Originally posted at the Young Life Leader Blog, This is part of of a series written after my summer assignment as a speaker at Young Life Adventures. During that assignment, I was offered the gift of helping teenagers at the front end of their faith process work out language they found helpful.
A few years ago, my friend Tyler wrote a book called “The World Is Not Ours To Save: Finding the Freedom to Do Good.” I love the book’s content and think it’s definitely worth a read. But right now, it’s enough to pause and let that title sink in. It’s a doozy. And it might save your life. At least, it did mine.
Throughout my twenties and thirties, I felt a bit overwhelmed with the burden of changing the world. After all, I was told that I am a “world changer!” I kept hearing that my generation would be the generation to …
-end extreme poverty
-provide clean water for the billion people who lack it
-clean up Washington, DC and change the political landscape
-maybe even see an Oakland Athletics World Championship..
and on and on. Truth is, I was initially energized by those beautiful dreams. Chasing them meant learning that these things mattered deeply. But over time, the weight of some of the work to make it all right took a toll.

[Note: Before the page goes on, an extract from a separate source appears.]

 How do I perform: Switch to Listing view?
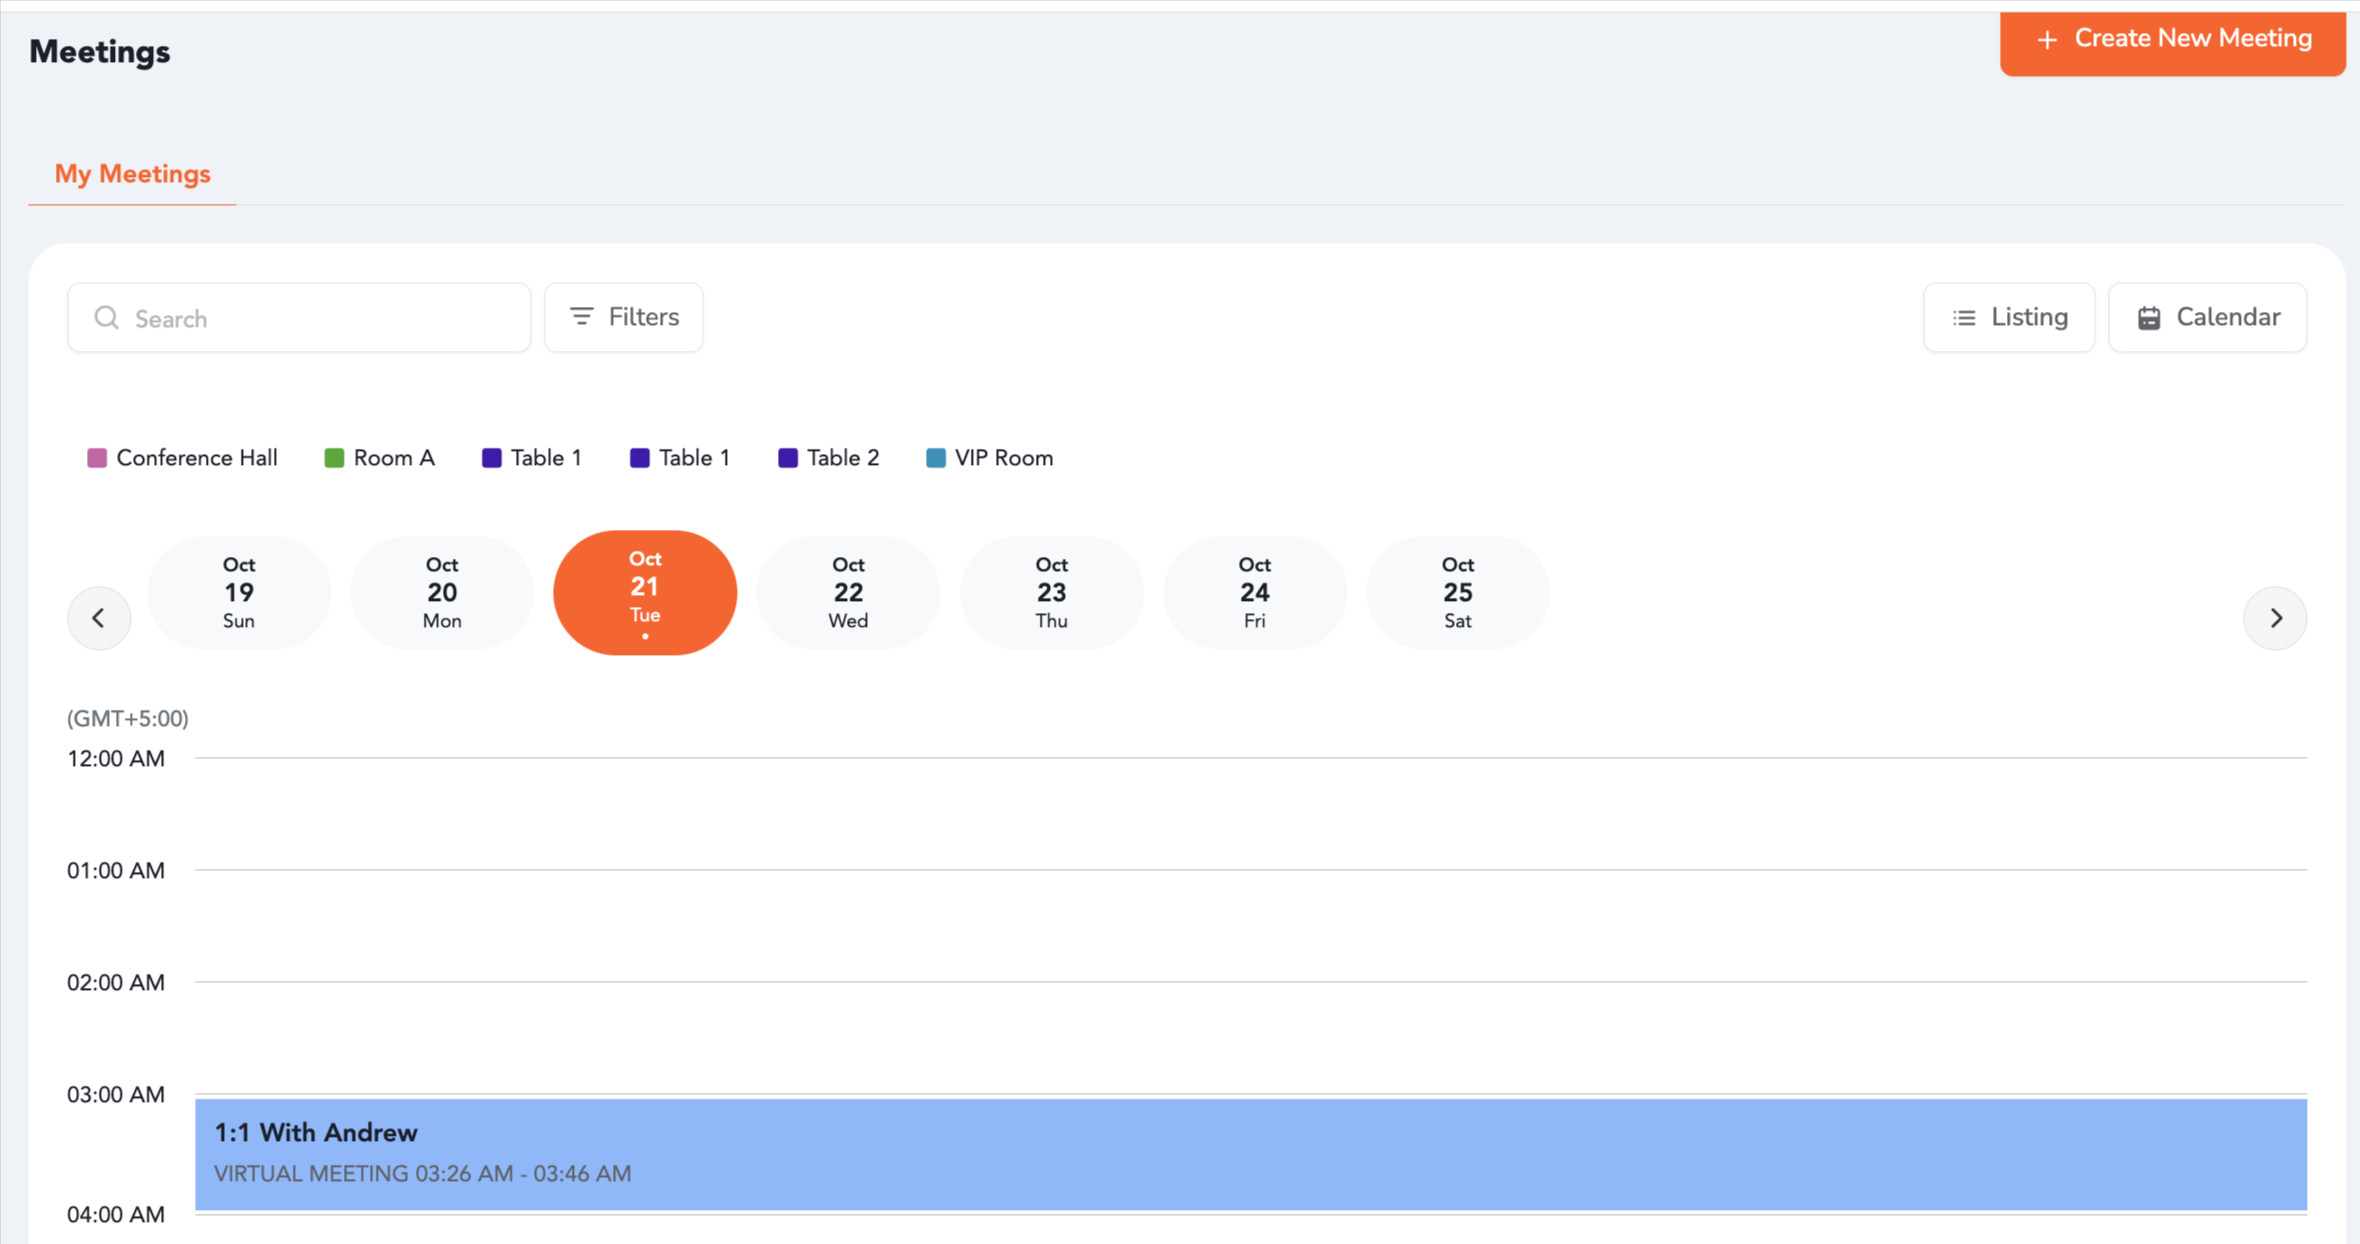[x=2008, y=318]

I was visiting India with some friends from Compassion International, who work to rescue children from poverty in the name of Jesus. We were there for ten days and I saw a lot of poverty. We’d visit churches and see hundreds of happy, healthy kids who, because of Compassion’s work, now have access to clean water, good food, medicine and education. And on the drive home, we’d see thousands of people who still lacked those same things. On the last bus-ride to our hotel, I kinda lost it and couldn’t stop crying. How was all this going to get fixed?
I talked for a while with friends with Compassion who have seen and felt far more than I have of the world’s poverty. I asked how they kept it together. And, aside from telling the that they don’t always, they shared that they had to take care of the pieces right in front of them. Sure, there was more to make right, but that was all they could responsibly do. I was carrying Tyler’s book with me and just stared at the title for a while. “The World Is Not Ours To Save.”
Then I wrote something down I would like to pass along to you:
“God gives us glimpses into the enormity of His work, not to increase our capacity to do larger work or to do more work, but to make the work before us more vital and more optional. We are compelled to do the work we can do because we cannot do all we want.”
Diving into the Mission of Jesus means diving headlong into a world chock-full of broken pieces. Too many for you to pick up. But the world is not yours to save. It is God’s. And he has promised to do it. You and I get to be part of it, but we’ll never be responsible for all of it; only for the pieces right in front of us. So, do your part and do it with joy and skill, knowing that God has promised to do His.